What this task involves – Could you copy out the data word for word, starting at the line that contains "At what (x,y)" and stopping after the line that contains "Looking at the"?

Provided information –
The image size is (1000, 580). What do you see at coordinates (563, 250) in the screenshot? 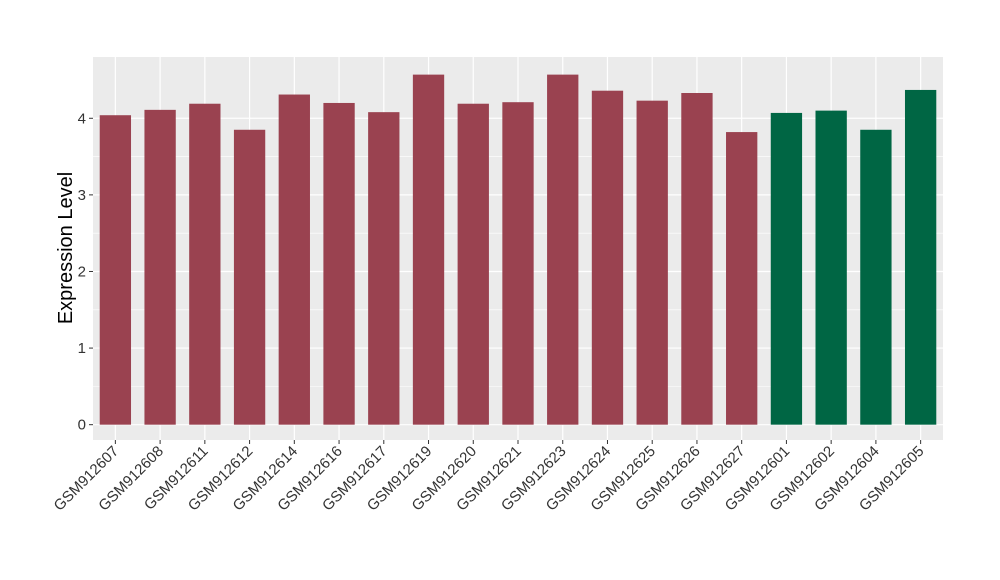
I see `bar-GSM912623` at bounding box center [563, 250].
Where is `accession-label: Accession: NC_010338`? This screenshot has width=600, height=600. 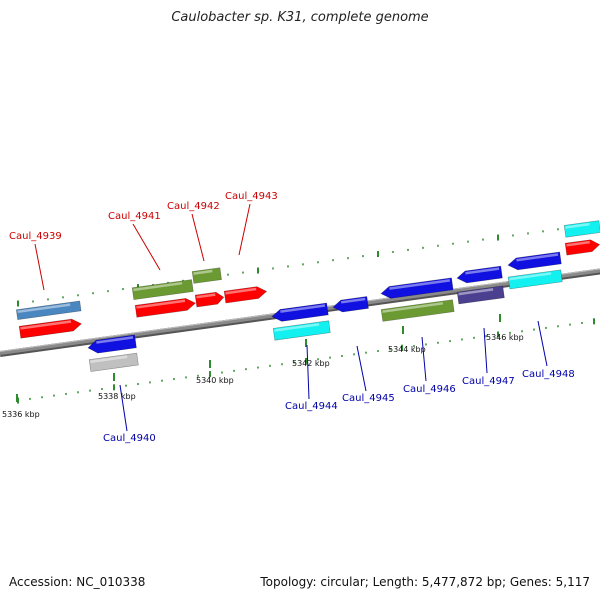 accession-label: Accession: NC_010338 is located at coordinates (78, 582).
==
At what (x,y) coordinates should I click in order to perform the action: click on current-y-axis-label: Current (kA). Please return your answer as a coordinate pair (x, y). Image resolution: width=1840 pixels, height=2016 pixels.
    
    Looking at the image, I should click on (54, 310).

Output –
At what (x,y) coordinates should I click in order to perform the action: click on current-y-axis-label: Current (kA). Please return your answer as a coordinate pair (x, y). Image resolution: width=1840 pixels, height=2016 pixels.
    
    Looking at the image, I should click on (54, 310).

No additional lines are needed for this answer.